Ma anche nuove imposte dai pacchi alla Tobin tax, fino all'aumento dei prelievi a carico di banche e assicurazioni che rischiano di avere ricadute sui consumatori. Ecco di seguito tutte le misure della manovra per il 2026.
- I SALARI. Scatta il taglio dell'Irpef per il ceto medio: la seconda aliquota scende dal 35 al 33% per i redditi fino a 50mila euro. Arriva la tassazione agevolata al 5% sugli incrementi contrattuali: vale per i redditi fino a 33mila euro e per i contratti rinnovati dal 2024 al 2026. Sui premi di risultato e forme di partecipazione agli utili d'impresa, fino a 5mila euro, l'imposta sostitutiva scende all'1%.
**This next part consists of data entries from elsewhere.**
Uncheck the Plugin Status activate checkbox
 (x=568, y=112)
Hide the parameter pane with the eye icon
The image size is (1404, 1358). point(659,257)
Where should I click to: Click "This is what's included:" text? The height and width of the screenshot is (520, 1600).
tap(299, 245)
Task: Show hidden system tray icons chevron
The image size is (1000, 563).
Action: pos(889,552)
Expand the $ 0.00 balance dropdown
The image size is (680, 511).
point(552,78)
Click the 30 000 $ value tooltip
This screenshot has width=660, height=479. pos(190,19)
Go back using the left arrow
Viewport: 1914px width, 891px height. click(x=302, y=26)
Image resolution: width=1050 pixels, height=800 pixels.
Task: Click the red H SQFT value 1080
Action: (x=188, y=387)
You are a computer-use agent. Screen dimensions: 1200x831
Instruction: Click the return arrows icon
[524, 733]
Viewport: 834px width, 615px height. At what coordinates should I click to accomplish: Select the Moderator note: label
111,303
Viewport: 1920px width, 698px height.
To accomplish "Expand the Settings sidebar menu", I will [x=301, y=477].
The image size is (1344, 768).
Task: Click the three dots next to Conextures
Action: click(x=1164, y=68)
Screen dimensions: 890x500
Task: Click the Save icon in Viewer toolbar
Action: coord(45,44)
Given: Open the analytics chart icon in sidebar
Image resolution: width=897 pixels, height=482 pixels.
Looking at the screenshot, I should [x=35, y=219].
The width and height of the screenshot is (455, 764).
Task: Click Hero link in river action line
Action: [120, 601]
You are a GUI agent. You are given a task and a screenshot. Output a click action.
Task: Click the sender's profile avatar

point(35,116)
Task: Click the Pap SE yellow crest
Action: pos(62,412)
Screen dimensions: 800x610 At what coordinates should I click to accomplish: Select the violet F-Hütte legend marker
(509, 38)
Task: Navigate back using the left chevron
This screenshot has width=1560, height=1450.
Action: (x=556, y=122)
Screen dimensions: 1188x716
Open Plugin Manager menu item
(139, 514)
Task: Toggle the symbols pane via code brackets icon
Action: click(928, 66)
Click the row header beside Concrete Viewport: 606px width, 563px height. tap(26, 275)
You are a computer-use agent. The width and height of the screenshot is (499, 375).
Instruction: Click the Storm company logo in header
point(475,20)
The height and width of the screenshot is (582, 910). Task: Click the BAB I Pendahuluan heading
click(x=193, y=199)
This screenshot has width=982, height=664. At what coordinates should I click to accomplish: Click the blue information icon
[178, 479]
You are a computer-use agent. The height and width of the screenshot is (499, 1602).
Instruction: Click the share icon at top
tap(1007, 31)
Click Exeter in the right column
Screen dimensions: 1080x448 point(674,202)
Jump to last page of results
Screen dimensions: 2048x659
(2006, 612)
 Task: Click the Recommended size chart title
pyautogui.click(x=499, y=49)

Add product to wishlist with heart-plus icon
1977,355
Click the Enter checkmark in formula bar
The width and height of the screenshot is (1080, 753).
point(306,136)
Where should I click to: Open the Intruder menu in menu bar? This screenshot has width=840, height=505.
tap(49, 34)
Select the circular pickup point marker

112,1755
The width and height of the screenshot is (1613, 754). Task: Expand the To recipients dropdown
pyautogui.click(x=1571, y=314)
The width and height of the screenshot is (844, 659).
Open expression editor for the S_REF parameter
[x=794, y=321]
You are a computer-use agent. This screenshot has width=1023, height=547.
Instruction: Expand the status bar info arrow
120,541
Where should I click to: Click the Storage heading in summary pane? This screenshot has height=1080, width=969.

- LE PENSIONI. L'aumento di tre mesi dell'età pensionabile avverrà gradualmente: un mese in più nel 2027 e altri due nel 2028. Salgono di 20 euro al mese le pensioni minime. Ma salta la possibilità di andare in pensione di vecchiaia anticipatamente cumulando la rendita della previdenza complementare. Si riducono poi le risorse poi per l'anticipo pensionistico di lavoratori precoci e usuranti. Nessuna proroga invece per Opzione Donna. Per i giovani neo assunti arriva da luglio l'adesione automatica alla previdenza complementare: avranno 60 giorni per comunicare una decisione diversa. Si estende inoltre la platea delle aziende che dovranno conferire il Tfr al fondo Inps.